Sleep crucial to a healthy summer
Staying healthy this summer isn’t just about having plenty of hand sanitiser and avoiding sick children.
Fighting with your significant other and staying up late watching television fall on a long list of things that can also impact how our bodies fight off colds and flu.
Here are some ways you can keep this from happening:
Hang out with friends
Healthy friendships can boost your immune system. Research has shown that the fewer human connections we have at home, work, or in the community, the more likely we are to get sick. People who spend more time on their own are more likely to be affected by anxiety-causing chemicals than those who are more sociable. Try to stay in touch with your friends — even an e-mail, text or quick call will help. This is one of the reasons that I choose running dates, dinners and movies with friends. It’s a great excuse for the immune system.

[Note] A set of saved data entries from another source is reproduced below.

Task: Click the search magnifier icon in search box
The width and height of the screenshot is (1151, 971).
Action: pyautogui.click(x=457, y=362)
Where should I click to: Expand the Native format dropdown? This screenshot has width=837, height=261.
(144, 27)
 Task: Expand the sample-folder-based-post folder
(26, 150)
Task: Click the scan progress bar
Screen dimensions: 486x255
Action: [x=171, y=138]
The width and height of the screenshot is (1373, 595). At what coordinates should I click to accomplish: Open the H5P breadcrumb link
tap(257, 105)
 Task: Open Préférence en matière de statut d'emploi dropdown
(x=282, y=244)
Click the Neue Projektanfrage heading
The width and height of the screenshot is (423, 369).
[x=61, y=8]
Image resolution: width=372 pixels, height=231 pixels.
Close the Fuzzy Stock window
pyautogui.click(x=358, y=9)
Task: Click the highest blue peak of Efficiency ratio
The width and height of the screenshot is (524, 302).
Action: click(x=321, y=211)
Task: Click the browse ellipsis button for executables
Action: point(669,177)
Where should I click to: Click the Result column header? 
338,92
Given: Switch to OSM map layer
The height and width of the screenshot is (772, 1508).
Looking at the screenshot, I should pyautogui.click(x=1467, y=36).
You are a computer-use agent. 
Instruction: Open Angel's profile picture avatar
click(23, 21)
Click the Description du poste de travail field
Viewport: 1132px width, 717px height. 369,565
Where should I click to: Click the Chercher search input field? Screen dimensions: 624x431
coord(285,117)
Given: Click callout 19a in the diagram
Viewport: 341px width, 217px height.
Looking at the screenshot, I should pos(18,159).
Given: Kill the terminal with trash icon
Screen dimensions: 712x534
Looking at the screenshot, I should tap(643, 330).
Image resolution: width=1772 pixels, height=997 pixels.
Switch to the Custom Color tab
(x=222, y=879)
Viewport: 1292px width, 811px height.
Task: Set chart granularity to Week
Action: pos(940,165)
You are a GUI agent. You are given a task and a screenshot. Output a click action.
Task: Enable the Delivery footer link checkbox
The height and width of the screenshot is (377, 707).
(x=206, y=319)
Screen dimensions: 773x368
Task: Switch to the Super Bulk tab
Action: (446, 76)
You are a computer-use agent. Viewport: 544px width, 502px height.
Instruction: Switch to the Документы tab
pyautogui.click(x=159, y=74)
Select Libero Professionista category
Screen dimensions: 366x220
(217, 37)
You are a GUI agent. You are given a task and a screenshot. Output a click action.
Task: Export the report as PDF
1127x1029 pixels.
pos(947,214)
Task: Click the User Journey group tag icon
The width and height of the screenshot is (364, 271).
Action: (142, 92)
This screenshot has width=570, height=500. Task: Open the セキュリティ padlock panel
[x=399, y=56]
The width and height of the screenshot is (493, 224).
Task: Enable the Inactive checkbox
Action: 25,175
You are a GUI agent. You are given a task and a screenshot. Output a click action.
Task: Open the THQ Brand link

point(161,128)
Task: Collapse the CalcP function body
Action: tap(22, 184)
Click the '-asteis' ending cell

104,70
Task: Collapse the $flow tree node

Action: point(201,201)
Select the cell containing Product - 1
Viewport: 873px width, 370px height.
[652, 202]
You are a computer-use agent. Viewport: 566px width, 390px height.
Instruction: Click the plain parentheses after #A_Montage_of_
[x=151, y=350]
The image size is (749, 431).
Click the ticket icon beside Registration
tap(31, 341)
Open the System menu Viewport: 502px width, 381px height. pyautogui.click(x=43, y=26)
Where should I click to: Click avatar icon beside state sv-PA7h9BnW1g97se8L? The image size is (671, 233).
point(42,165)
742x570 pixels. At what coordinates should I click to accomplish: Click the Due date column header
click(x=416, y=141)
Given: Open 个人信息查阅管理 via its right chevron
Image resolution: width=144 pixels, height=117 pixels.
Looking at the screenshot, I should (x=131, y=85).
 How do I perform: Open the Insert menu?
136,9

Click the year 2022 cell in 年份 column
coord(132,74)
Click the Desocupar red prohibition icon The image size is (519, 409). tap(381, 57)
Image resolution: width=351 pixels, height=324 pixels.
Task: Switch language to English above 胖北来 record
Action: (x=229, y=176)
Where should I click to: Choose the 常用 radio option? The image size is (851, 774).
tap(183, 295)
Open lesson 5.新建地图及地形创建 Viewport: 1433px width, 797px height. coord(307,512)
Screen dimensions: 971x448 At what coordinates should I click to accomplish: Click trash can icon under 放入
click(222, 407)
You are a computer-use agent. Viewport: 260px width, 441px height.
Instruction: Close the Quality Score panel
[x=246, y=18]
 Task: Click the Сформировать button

Sleep is food for the brain. Poor sleeping habits can lower your immune system and reduce the amount of killer cells that fight germs. Adults need about seven to nine hours of sleep per night. The quality of your sleep directly affects your mental sharpness, productivity and even your weight. Try to make sleep a top priority. Instead of cutting back on sleep to tackle the rest of your day, put sleep at the top of your to-do list.
Bottling up your emotions can weaken your immune system and it increases the risk of infectious diseases. Higher stress levels can also cause emotional and physical problems. Don’t keep what’s bothering you bottled up. Let your feelings out. Talk, cry, laugh — something I’m always doing — and express anger when you need to in a healthy way. You can also try going on a long walk, run or perhaps take a yoga or fitness class to recover and unwind from stress-related thoughts or activities.
Walk with a pen
Carrying your own pen may keep you from picking up a virus. Cold and flu germs are easily passed through hand-to-hand contact. Any way you can avoid touching public objects, such as the bathroom doorknob or the communal pen at the bank, will cut your risk.
Exercise aids in boosting your immune system. Experts say that it takes 30 minutes of aerobic exercise to sweep white blood cells back into circulation, which makes your immune system run more smoothly. Try to incorporate more exercise into your day to help strengthen your immune system over time.
We all know that smoking wreaks havoc on your health. Second-hand smoke is almost as harmful. Second-hand smoke can trigger asthma attacks, can make preschool children’s asthma worse and even cause it! Avoid second-hand smoke as much as you can. Gently encourage friends and family who do smoke, to find a better habit.
Keep your immune system healthy and B-Active For Life!